(Pixel coordinate grounding data)
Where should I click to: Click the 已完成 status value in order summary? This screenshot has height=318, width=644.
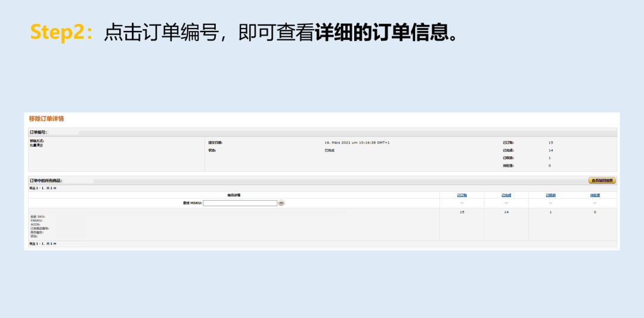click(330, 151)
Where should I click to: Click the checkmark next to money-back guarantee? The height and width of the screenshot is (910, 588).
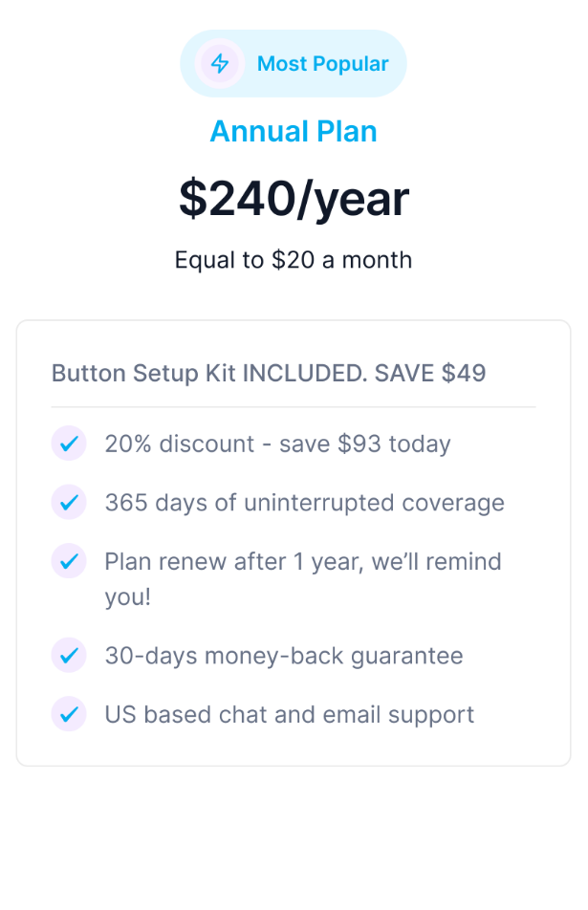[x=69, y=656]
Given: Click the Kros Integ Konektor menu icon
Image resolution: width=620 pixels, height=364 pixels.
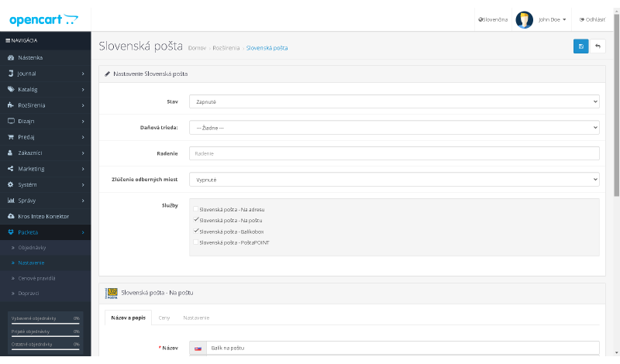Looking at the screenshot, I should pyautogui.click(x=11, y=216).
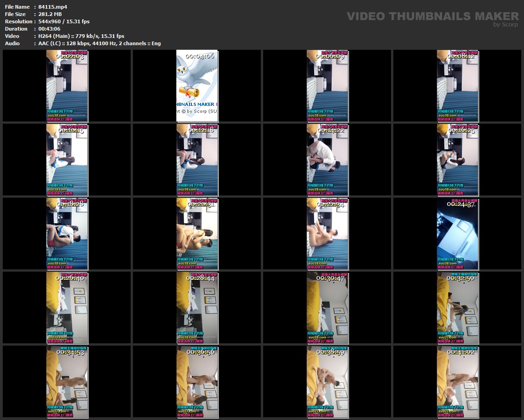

REQUIREMENT
Repeat the data exactly in full, omitting its pictures.

FINISHED TASK
Where should I click to: Click the 已完成 status value in order summary? This screenshot has height=318, width=644.
click(330, 151)
Where should I click to: Click the checkmark next to money-back guarantee? The height and width of the screenshot is (910, 588).
[x=69, y=656]
Given: Click the Kros Integ Konektor menu icon
Image resolution: width=620 pixels, height=364 pixels.
Looking at the screenshot, I should pyautogui.click(x=11, y=216).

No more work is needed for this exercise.